M. et Mme [P] ont demandé à la Cour d'infirmer le jugement en toutes ses dispositions, de prononcer la nullité des quatre ordonnances, de les rétracter, et d'ordonner la mainlevée des mesures conservatoires prises à leur encontre. En outre, ils ont réclamé la condamnation solidaire des intimés au paiement de la somme de 2 000 euros en application de l'article 700 du code de procédure civile.

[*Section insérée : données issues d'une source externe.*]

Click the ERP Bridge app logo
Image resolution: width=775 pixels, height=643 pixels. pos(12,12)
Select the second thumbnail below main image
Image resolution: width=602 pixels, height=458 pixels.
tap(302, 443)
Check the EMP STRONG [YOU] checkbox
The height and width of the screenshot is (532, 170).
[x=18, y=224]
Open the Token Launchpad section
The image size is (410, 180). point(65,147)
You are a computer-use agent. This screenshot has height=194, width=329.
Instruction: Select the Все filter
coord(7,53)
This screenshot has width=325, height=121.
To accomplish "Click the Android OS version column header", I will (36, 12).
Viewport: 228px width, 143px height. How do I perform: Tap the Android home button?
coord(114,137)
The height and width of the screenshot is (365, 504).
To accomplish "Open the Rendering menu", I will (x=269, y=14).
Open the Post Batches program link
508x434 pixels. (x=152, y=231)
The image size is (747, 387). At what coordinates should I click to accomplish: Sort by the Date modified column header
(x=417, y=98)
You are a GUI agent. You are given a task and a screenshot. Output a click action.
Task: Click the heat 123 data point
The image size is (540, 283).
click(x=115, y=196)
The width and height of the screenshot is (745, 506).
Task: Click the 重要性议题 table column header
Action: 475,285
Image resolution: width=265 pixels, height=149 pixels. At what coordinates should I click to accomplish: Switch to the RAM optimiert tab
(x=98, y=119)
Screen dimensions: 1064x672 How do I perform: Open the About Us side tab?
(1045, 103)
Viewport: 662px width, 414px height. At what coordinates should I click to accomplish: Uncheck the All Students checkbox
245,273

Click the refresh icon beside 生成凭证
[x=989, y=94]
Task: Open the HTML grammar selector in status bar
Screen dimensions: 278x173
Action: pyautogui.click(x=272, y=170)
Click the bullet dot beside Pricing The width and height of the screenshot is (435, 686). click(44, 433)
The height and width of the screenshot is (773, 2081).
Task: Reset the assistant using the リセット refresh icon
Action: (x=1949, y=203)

Dans leurs conclusions notifiées le 9 juillet 2021, le comptable du service des impôts des entreprises de [Localité 9] et le comptable du PRS Parisien 1 ont exposé :
- que la question de la faculté, pour l'administration fiscale, de se faire représenter devant le juge de l'exécution par l'un de ses agents, lorsque le montant de la créance excédait 10 000 euros, était tranchée par l'avis de la Cour de cassation en date du 18 février 2021 ;
- que tant dans les requêtes que les ordonnances, l'identité des créanciers était bien mentionnée ;
- que sur le fond, M. et Mme [P] avaient fait l'objet d'une opération de contrôle à compter du 15 janvier 2019 ;
- qu'il s'avérait que M. [P] avait cédé deux véhicules en 2015 (pour la somme de 195 000 euros), quatre autres en 2016 (pour la somme de 446 500 euros), et trois autres en 2017 (pour la somme de 179 500 euros) ;
- que la cession de ces neuf véhicules caractérisait une activité commerciale occulte au sens de l'article L 169 du Livre des procédures fiscales ;
- que de plus, M. [P] avait perçu des commissions à hauteur de 8 000 euros qu'il n'avait pas déclarées, alors que lui-même et Mme [P] n'avaient pas non plus déclaré les profits sociaux provenant de l'activité de la société International Hostel (à hauteur de 20 933 euros et 52 842 euros) ;
- que les intéressés ne justifiaient pas de l'origine des fonds présents sur leurs comptes bancaires ;
- qu'ils encouraient en conséquence des pénalités égales à 10 %, 80 % ou 40 % des droits éludés ;
- que l'importance des sommes dues, jointe au fait que les appelants avaient déménagé sans laisser d'adresse, établissait l'existence d'un péril sur le recouvrement de la créance.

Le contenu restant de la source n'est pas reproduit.